Pointing records for text and elements:
■ ■ ■

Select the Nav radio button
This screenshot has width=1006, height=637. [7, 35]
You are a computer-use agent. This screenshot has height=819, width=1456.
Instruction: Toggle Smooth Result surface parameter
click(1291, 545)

■ ■ ■

• [REQUIREMENT]: Please copy each of the records above line for line, without changing a single character.

• [SOLUTION TO THIS EXERCISE]:
Select the Nav radio button
This screenshot has width=1006, height=637. [7, 35]
You are a computer-use agent. This screenshot has height=819, width=1456.
Instruction: Toggle Smooth Result surface parameter
click(1291, 545)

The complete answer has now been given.